● Your instructions:
Output, exactly and in full, only the lines from the one containing "Task: Open the Secondary dropdown arrow" to the last line of the data. Pictures should not appear.

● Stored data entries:

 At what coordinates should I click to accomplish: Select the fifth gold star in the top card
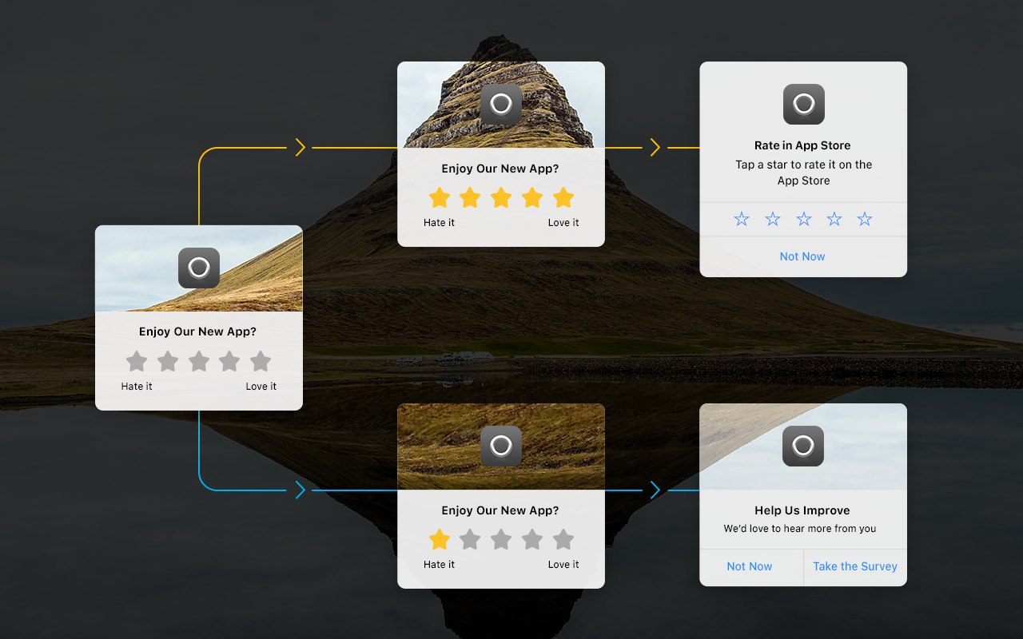(563, 197)
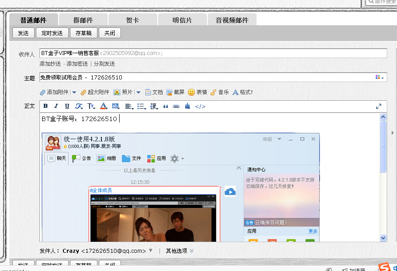Click the 截屏 screenshot tool

175,92
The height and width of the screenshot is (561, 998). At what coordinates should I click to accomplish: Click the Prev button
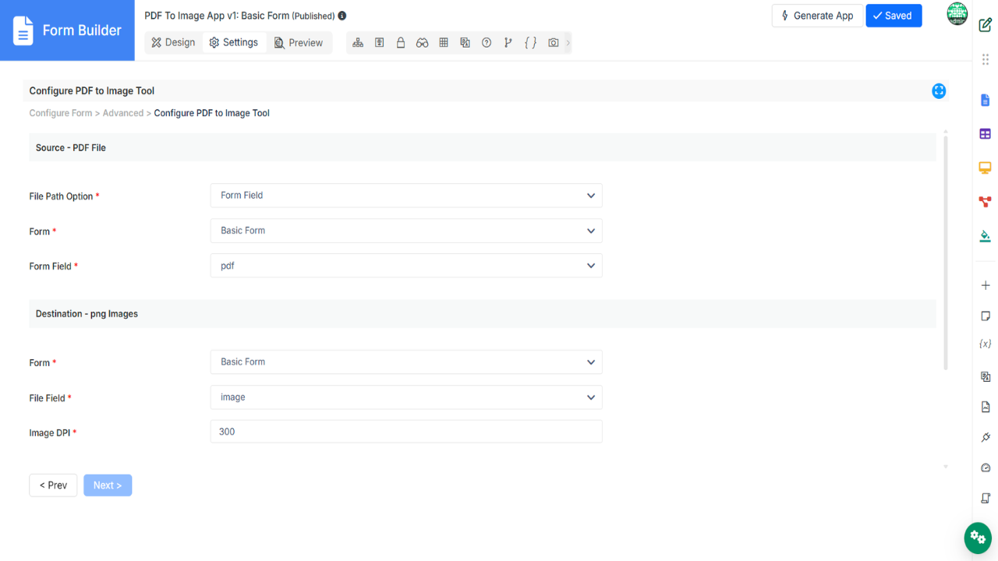53,485
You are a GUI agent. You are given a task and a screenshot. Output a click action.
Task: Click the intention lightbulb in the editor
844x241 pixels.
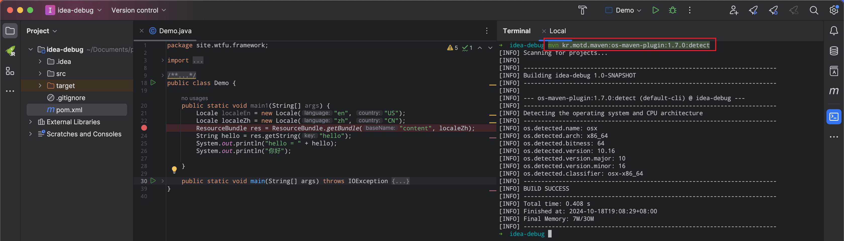(174, 169)
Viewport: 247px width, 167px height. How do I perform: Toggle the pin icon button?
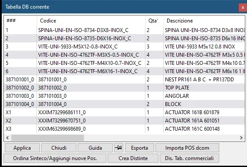[x=119, y=148]
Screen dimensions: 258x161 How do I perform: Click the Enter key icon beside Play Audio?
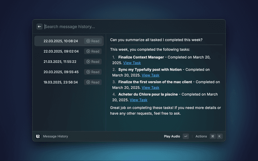185,136
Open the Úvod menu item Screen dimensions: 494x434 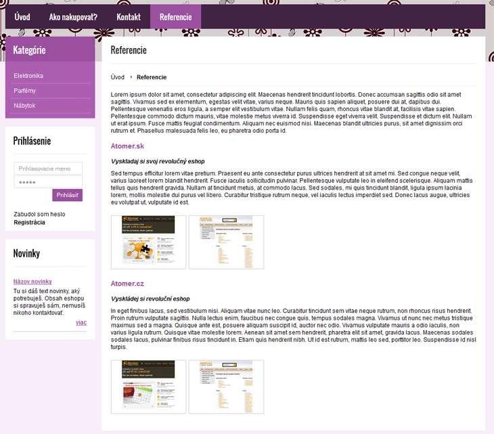22,16
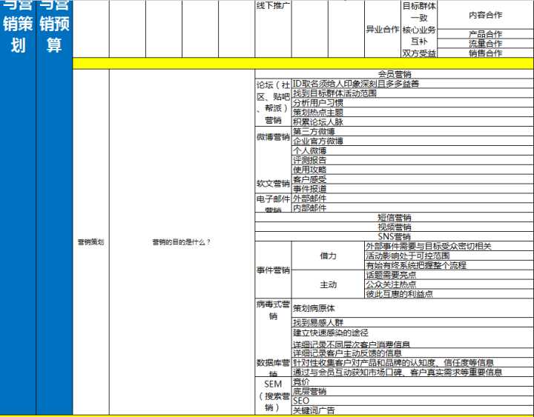Select the 事件营销 category cell
Screen dimensions: 534x417
pos(273,270)
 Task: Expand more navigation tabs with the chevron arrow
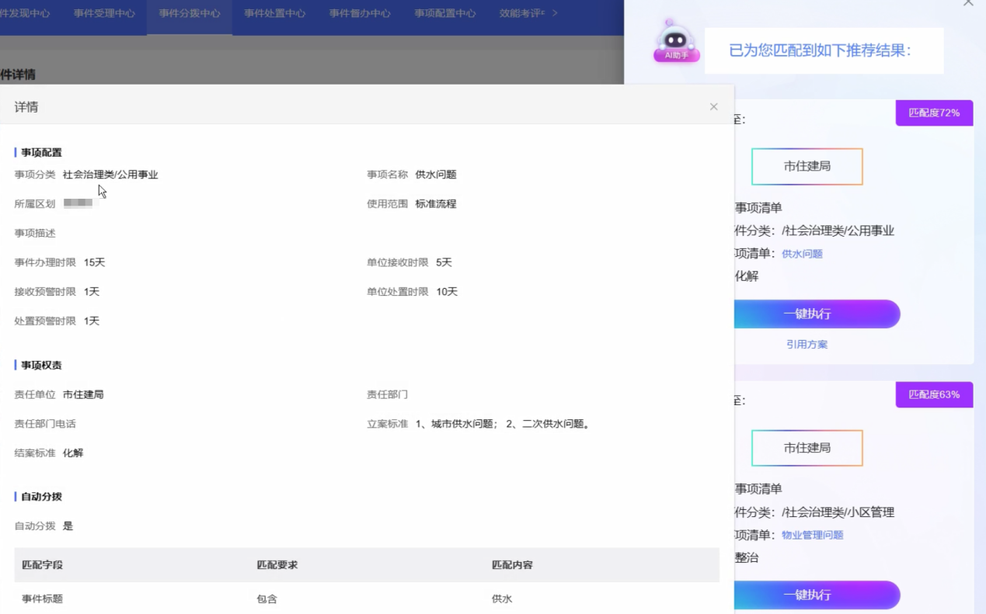point(555,13)
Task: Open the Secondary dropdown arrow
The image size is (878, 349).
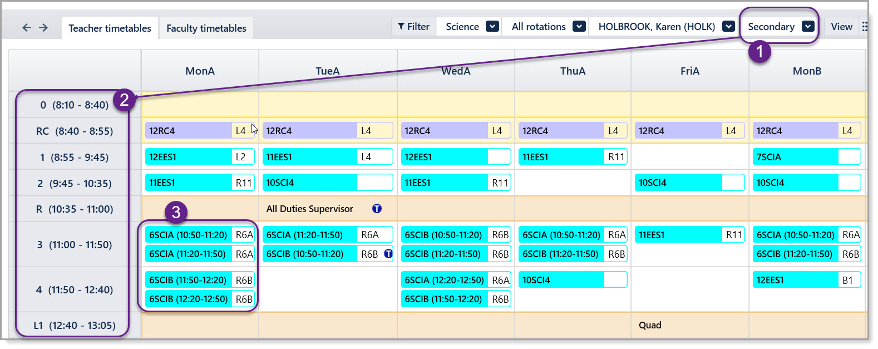Action: (808, 26)
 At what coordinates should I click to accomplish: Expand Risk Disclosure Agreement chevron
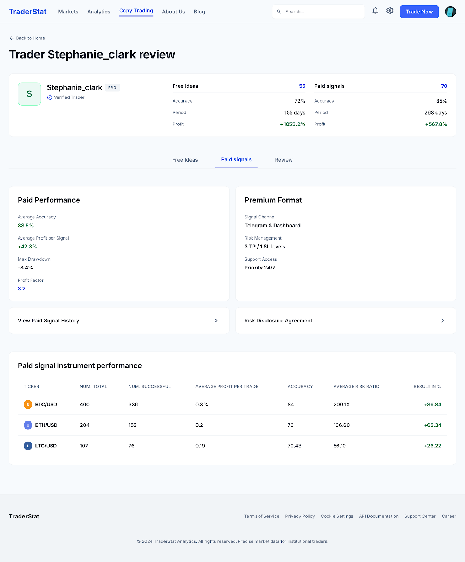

● Solution to the exercise:
Task: Open the Secondary dropdown arrow
The image size is (878, 349).
Action: (808, 26)
 At what coordinates should I click to accomplish: Expand Risk Disclosure Agreement chevron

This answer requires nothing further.